CircRANBP17 modulated KDM1A to regulate neuroblastoma progression by sponging miR-27b-3p

Abstract

Abstract Neuroblastoma (NB) is a common childhood cancer. Circular RNA RAN binding protein 17 (circRANBP17) has been identified to participate in diverse tumor progression. This study aims to explore the function and mechanism of circRANBP17 in NB. The levels of circRANBP17, miR-27b-3p and KDM1A in NB tissues and cells were measured by qRT-PCR. Mouse model assay was performed to investigate the effect of circRANBP17 knockdown on tumor formation in vivo.

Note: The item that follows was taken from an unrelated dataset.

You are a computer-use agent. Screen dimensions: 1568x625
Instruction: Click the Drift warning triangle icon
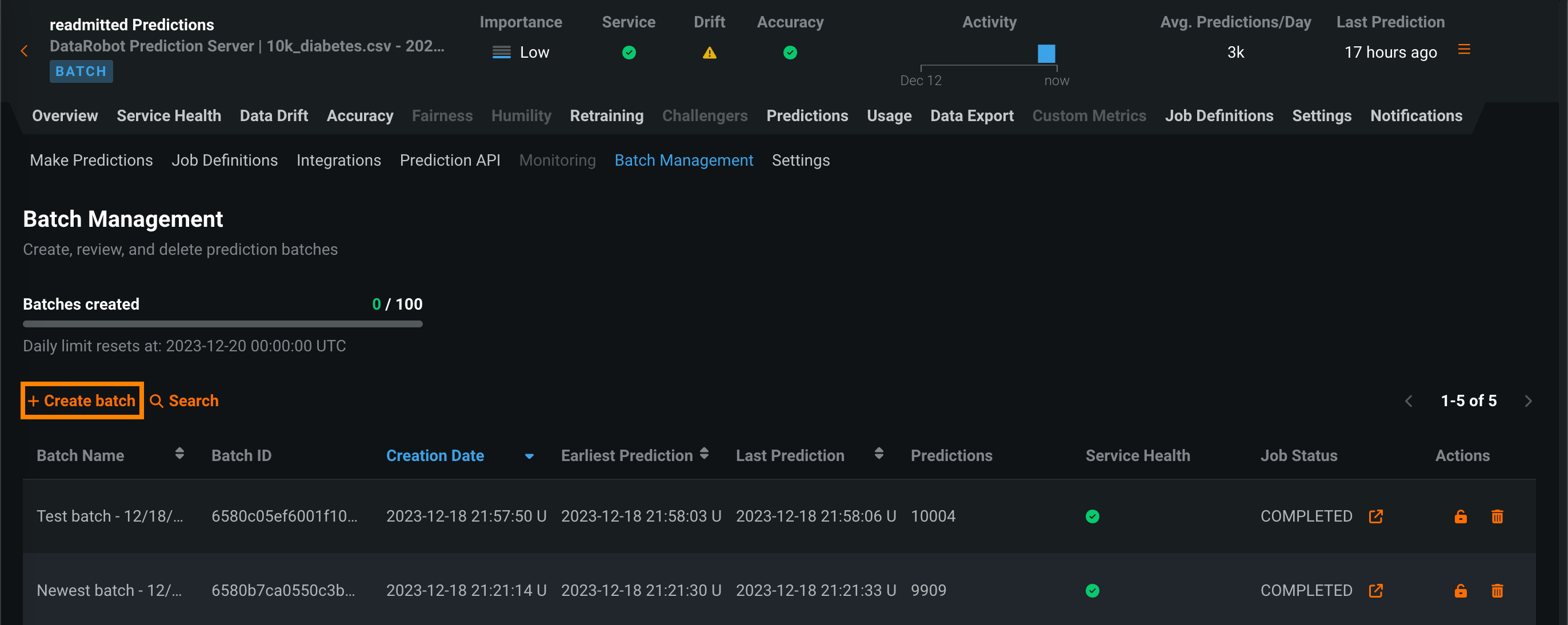tap(709, 53)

The levels of circRANBP17 and KDM1A were significantly up-regulated, and the level of miR-27b-3p was strikingly down-regulated in NB tissues and cells (SK-N-SH and SK-N-AS). Functional studies indicated that miR-27b-3p inhibitor mitigated the inhibitory effects on cell proliferation, migration, invasion and the promoting effect on cell apoptosis in SK-N-SH and SK-N-AS cells induced by circRANBP17 knockdown. Also, miR-27b-3p regulated NB cell malignancy by targeting KDM1A. Further studies revealed that miR-27b-3p inhibitor reversed the low expression of KDM1A induced by circRANBP17 knockdown. In support, circRANBP17 knockdown led to inhibition of tumor formation in vivo. In conclusion, circRANBP17 modulated KDM1A to promote cell proliferation, migration, invasion and restrain cell apoptosis in NB by sponging miR-27b-3p, and the new regulatory network may provide a theoretical basis for the further study of NB.